# [Review] Prolimatech Ultra Sleek Vortex 14 – dünner und besser?



## lunar19 (17. März 2013)

*[Review] Prolimatech Ultra Sleek Vortex 14 – dünner und besser?*

[Review] Prolimatech Ultra Sleek Vortex 14 – dünner und besser?




			Dieser Inhalt steht nur eingeloggten Mitgliedern zur Verfügung.
        


Inhaltsverzeichnis

Danksagung
Einleitung
Spezifikationen
Persönlicher erster Eindruck
Verpackung/Lieferumfang
Der Lüfter im Detail
Montage
Kühlleistung
Lautstärke
Fazit
Weiterführende Links
Danksagung

An dieser Stelle geht ein großes Dankeschön an die Firma Prolimatech, welche mir die Produkte sehr schnell zur Verfügung stellte.

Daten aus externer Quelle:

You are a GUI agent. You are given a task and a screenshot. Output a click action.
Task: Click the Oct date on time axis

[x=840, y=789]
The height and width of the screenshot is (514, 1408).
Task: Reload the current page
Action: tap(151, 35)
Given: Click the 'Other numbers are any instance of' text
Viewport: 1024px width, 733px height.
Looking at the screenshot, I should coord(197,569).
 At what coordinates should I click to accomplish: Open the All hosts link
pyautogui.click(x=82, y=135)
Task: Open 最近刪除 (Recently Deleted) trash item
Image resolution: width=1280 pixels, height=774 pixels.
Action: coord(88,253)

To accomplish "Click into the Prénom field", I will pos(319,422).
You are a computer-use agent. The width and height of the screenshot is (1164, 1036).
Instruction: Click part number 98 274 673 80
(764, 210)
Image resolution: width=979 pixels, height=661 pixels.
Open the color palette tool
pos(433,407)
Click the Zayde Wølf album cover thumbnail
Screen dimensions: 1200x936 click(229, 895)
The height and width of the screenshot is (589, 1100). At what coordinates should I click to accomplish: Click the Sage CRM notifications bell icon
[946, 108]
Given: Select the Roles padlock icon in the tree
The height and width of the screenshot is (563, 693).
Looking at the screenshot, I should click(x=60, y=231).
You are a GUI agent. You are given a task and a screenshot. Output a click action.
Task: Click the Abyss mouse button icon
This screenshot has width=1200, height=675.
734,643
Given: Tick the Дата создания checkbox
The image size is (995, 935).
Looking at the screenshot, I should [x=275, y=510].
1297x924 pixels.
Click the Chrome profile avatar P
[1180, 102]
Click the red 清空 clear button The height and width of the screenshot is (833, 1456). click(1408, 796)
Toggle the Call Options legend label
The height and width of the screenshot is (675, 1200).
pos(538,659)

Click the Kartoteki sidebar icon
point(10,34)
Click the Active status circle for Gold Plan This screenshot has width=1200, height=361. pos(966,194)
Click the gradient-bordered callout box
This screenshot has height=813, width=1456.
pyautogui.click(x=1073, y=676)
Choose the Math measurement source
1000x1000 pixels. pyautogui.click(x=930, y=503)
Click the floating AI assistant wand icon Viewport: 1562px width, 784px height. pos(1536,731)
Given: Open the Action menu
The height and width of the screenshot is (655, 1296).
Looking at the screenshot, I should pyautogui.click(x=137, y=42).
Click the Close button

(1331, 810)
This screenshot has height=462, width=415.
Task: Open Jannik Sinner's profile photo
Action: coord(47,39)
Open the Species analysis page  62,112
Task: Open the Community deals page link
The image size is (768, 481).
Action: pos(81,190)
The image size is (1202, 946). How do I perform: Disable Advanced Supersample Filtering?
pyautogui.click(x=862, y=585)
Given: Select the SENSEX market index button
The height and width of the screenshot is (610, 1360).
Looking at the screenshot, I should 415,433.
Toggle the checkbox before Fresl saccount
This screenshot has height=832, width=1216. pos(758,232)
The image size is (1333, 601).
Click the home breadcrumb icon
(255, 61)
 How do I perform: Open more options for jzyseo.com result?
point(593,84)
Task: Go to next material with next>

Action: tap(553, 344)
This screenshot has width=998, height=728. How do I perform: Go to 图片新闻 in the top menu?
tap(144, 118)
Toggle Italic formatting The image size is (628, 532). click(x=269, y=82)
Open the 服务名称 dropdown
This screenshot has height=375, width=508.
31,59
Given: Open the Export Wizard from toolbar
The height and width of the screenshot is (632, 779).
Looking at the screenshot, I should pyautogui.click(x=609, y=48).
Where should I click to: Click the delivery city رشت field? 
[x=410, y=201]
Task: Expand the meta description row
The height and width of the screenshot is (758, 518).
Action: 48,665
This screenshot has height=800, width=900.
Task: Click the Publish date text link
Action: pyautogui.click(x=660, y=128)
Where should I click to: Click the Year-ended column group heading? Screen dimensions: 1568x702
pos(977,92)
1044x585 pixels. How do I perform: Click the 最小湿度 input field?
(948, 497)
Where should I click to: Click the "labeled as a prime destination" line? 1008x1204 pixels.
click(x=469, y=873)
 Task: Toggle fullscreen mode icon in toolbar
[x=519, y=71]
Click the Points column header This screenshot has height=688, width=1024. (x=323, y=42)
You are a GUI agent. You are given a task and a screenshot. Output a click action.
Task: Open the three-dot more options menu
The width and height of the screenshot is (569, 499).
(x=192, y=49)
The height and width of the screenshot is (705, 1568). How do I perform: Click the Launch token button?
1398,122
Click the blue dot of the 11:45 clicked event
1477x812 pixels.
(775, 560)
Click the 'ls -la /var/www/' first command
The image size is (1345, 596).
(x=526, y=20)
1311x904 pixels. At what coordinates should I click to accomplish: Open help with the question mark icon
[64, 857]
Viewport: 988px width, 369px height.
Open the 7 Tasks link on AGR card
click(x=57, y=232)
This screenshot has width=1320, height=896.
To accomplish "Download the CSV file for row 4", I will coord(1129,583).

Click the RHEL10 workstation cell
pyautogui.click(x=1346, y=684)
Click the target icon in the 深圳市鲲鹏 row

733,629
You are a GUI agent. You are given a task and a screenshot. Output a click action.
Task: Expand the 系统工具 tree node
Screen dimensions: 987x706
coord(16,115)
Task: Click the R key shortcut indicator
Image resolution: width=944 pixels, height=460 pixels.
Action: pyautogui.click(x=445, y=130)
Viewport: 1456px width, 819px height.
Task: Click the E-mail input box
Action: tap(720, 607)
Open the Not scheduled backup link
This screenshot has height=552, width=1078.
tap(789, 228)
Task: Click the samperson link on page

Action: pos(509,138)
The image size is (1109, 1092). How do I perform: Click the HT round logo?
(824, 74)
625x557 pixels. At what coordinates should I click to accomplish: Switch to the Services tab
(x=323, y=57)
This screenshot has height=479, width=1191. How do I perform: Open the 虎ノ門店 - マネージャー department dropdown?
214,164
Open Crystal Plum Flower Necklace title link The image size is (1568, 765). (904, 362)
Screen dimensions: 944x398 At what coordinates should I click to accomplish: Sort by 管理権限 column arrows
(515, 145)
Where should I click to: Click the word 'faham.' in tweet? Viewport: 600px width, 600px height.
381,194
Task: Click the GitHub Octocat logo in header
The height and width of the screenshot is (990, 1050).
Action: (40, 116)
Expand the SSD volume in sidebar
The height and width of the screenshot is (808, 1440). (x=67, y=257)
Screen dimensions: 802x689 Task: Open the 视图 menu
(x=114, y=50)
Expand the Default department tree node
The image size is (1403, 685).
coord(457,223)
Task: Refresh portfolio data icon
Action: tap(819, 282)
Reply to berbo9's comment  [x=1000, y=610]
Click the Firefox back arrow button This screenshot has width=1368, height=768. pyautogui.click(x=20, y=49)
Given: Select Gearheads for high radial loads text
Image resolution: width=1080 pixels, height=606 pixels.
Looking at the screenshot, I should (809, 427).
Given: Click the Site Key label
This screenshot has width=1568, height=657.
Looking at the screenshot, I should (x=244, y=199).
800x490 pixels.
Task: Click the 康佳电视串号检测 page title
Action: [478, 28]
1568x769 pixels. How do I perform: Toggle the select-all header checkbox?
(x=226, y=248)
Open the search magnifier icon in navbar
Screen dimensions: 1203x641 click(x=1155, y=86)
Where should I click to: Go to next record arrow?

			Dieser Inhalt steht nur eingeloggten Mitgliedern zur Verfügung.
        

Zurück zum Inhaltsverzeichnis​Einleitung

Wer kennt es nicht, der CPU-Kühler ist montiert, alles sitzt fest und nur der Lüfter fehlt noch. Doch erst im Nachhinein stellt man fest, dass zwischen Arbeitsspeicher und Kühler nicht die nötigen 25mm Platz sind und der Lüfter nicht passt. Das bedeutet meist von vorn beginnen und einen anderen Kühler einbauen. Doch für eben dieses Problem stellt der taiwanesische Kühlerspezialist „Prolimatech“ nun eine passende Lösung vor. Statt der normalen 2,5cm sind die neuen Ultra Sleek Vortex 14-Lüfter nur 1,5cm breit und sollen so kompatibler und anwendungsfreundlicher sein. Doch kann ein dünner Lüfter auch auf dem Niveau eines Referenzmodells spielen oder reicht die Leistung nicht aus? Das werden wir nun im Test klären.
Zurück zum Inhaltsverzeichnis​Spezifikationen

Doch zunächst die Spezifikationen:




			Dieser Inhalt steht nur eingeloggten Mitgliedern zur Verfügung.
        


Um auch die Herstellermeinung mit einzubringen, ist diese im Spoiler eingebunden:


Spoiler



17 bladed fan specially engineered to provide high static pressure and wind volume while reducing noise.
(=_Es sind 17 speziell entwickelte Lüfterblätter verbaut, um den hohen statischen Druck und den Durchsatz zu ermöglichen. Dabei wurde die Lautstärke reduziert._)

Only 15 mm thick! Allows the USV Fan to be installed in smaller spaces that 25 mm fans won't fit!
(=_Nur 15mm dick! Dies erlaubt dem USV-Lüfter da installiert zu warden, wo die 25mm-Modelle nicht passen._)

Variable fan speed from 500 to 1000 RPM with PWM.
(=_Über die PWM-Technologie können variable Lüftergeschwindigkeiten von 500 bis 100 RPM erreicht werden._)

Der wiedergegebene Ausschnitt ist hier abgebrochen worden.